Try it: Check each line of the entries below for the word "gear", and copy out the ones that have it.
[[ Source information open ]]
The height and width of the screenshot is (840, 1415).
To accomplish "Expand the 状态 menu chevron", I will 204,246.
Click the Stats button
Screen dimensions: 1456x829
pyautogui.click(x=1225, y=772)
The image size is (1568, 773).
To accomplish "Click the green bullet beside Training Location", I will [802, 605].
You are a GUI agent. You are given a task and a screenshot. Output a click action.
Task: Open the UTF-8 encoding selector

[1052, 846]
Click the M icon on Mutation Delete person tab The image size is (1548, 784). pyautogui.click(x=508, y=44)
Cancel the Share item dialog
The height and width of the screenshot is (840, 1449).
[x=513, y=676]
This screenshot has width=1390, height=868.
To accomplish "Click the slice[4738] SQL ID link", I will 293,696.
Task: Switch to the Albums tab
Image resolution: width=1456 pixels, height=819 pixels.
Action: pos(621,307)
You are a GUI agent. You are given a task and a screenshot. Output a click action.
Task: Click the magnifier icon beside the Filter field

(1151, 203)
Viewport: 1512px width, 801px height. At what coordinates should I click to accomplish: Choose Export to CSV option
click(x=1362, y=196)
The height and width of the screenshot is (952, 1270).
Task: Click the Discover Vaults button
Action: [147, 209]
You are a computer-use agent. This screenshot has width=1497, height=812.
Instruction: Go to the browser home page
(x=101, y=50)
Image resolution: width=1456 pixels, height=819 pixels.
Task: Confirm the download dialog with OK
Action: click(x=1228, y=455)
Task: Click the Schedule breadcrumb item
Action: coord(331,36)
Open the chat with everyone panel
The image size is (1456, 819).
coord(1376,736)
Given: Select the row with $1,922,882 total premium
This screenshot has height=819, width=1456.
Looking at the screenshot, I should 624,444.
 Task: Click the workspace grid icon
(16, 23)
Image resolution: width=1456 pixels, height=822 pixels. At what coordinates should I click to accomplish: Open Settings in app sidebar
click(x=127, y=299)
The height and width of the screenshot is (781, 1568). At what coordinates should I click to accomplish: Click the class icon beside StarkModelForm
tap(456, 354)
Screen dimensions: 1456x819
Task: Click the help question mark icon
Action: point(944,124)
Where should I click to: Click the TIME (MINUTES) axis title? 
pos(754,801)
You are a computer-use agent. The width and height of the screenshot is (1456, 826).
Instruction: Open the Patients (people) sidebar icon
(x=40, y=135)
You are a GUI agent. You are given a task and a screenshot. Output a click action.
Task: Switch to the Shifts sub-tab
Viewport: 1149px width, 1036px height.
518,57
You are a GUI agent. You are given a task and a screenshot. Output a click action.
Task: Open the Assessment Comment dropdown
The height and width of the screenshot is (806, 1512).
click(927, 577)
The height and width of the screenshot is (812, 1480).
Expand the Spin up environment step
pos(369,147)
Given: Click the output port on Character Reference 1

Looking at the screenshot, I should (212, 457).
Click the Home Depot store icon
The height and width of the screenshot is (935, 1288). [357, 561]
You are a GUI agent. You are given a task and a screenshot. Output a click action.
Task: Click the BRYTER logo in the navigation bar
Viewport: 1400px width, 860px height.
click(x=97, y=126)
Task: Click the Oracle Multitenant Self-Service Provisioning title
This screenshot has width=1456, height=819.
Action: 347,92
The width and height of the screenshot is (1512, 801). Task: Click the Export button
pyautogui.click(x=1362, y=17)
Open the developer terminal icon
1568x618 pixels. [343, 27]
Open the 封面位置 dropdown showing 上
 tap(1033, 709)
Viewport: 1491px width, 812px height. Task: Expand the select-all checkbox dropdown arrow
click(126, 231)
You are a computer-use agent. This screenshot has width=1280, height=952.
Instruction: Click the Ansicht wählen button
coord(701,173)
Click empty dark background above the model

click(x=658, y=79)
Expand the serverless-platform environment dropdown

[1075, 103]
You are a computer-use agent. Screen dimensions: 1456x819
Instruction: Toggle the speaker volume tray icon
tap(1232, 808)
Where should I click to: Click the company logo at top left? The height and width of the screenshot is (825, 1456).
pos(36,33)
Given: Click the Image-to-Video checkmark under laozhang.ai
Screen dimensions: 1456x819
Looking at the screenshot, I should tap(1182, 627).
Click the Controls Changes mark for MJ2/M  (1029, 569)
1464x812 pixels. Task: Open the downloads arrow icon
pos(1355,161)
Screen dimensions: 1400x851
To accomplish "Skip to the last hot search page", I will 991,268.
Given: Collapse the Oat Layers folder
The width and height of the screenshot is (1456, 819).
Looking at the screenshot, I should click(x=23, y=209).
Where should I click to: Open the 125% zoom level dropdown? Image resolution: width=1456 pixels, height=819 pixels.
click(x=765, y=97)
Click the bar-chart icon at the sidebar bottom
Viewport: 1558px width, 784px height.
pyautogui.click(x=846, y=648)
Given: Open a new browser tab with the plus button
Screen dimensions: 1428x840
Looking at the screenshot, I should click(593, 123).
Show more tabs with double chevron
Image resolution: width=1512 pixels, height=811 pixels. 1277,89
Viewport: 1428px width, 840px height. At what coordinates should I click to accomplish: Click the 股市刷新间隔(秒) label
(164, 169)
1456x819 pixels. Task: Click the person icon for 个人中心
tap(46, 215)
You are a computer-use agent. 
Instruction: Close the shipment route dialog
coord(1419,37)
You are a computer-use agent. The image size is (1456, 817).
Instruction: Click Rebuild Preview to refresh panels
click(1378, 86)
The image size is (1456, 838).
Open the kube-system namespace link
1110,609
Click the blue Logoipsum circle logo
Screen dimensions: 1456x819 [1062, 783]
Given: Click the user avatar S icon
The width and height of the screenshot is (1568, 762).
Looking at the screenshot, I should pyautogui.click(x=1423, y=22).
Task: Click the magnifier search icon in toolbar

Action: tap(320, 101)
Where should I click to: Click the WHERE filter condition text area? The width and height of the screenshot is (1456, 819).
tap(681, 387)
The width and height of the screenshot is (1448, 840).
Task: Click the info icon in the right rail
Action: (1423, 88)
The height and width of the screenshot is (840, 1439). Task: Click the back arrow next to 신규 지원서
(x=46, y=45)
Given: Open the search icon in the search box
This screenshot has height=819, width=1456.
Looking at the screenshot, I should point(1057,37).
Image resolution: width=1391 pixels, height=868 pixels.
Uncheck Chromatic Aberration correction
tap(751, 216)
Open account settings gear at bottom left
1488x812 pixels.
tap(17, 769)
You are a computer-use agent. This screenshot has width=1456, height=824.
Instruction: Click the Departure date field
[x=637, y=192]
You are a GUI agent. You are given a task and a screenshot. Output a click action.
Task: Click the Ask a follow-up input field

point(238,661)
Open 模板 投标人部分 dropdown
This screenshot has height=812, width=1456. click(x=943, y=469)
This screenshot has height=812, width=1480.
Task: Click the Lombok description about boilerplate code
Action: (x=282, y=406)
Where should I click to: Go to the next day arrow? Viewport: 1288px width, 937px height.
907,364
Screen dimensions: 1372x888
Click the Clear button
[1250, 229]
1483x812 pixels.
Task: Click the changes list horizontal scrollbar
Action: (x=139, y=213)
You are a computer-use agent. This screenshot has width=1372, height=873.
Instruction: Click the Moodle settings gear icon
[[ Source information closed ]]
Output for this task:
Open account settings gear at bottom left
Instruction: Click the Moodle settings gear icon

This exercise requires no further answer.